**TASK PROMPT:**
Read through the records. Copy each line that has the word "pixels".

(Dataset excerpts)
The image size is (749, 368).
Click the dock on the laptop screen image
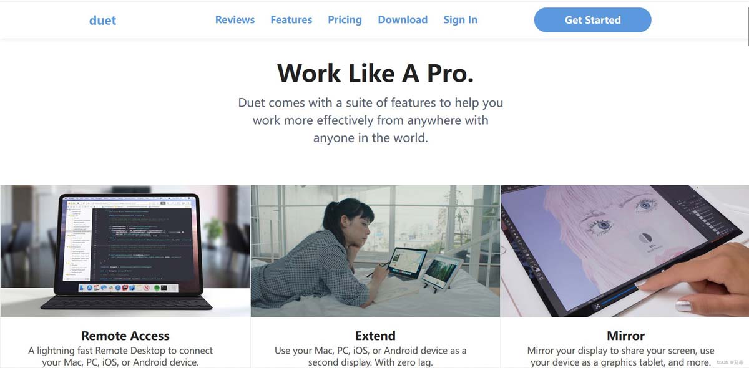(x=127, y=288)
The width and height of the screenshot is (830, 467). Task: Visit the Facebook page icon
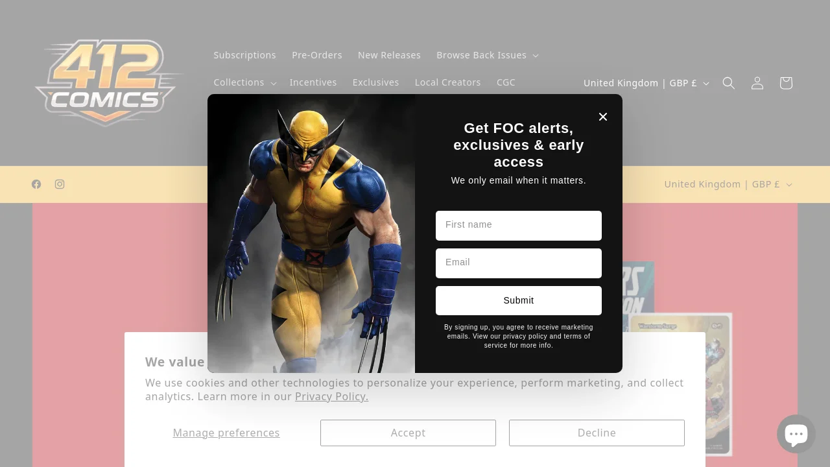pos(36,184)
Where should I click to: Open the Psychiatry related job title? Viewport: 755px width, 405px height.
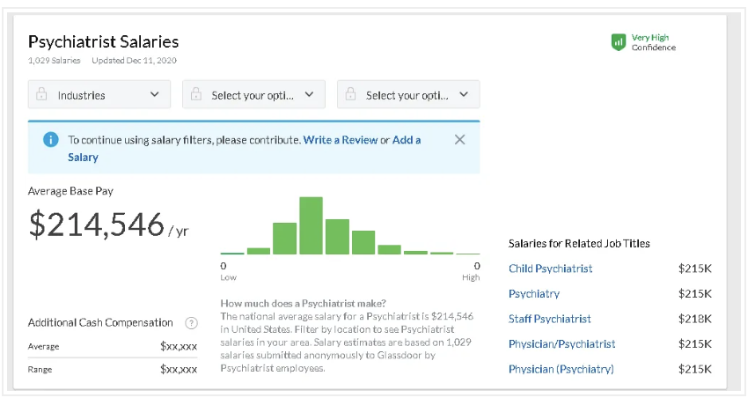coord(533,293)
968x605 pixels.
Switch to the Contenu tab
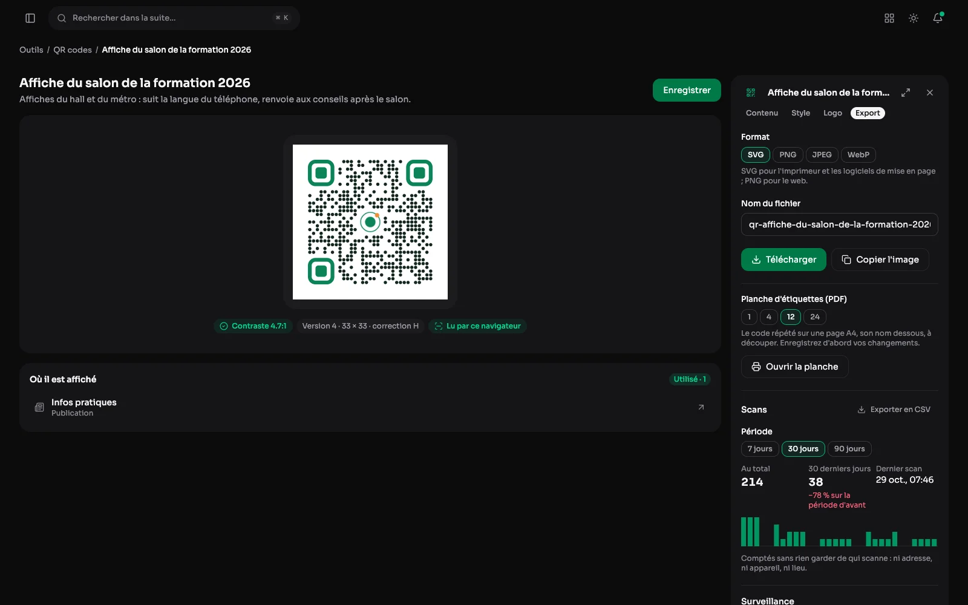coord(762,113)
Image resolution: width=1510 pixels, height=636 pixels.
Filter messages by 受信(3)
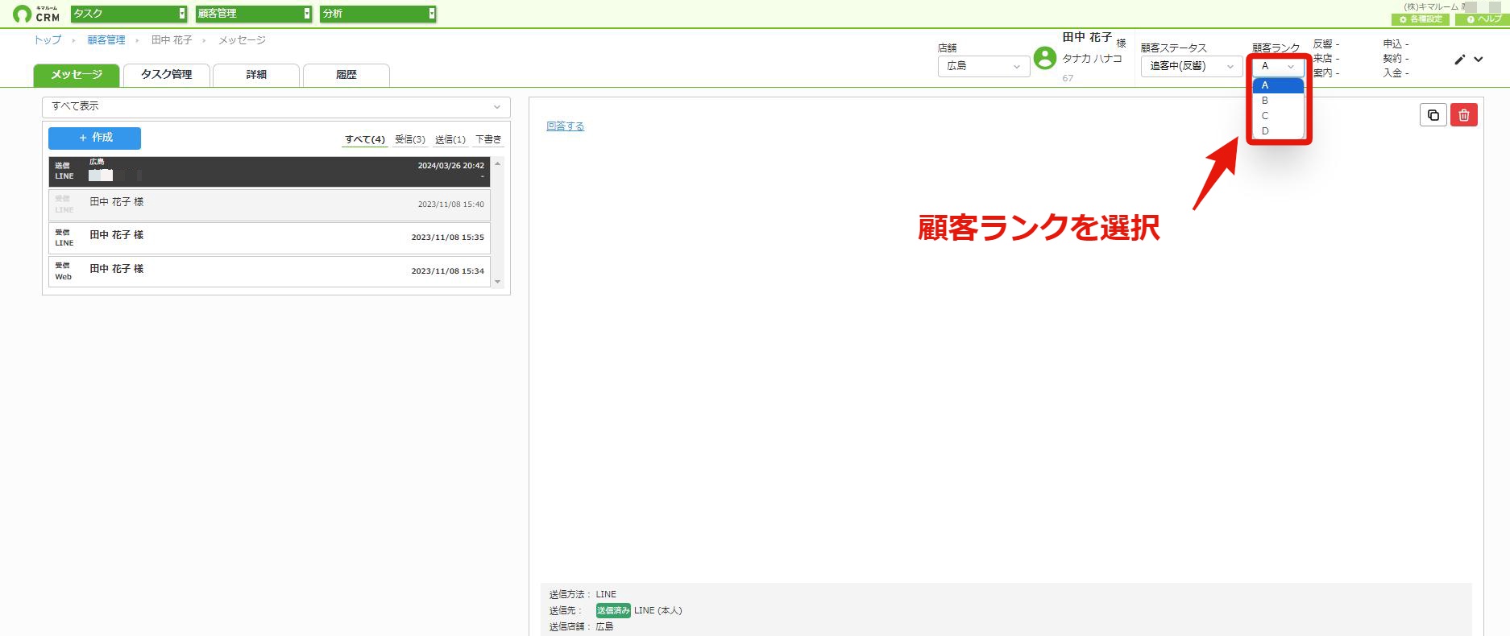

**YOUR SOLUTION:**
968x605 pixels.
Image resolution: width=1510 pixels, height=636 pixels.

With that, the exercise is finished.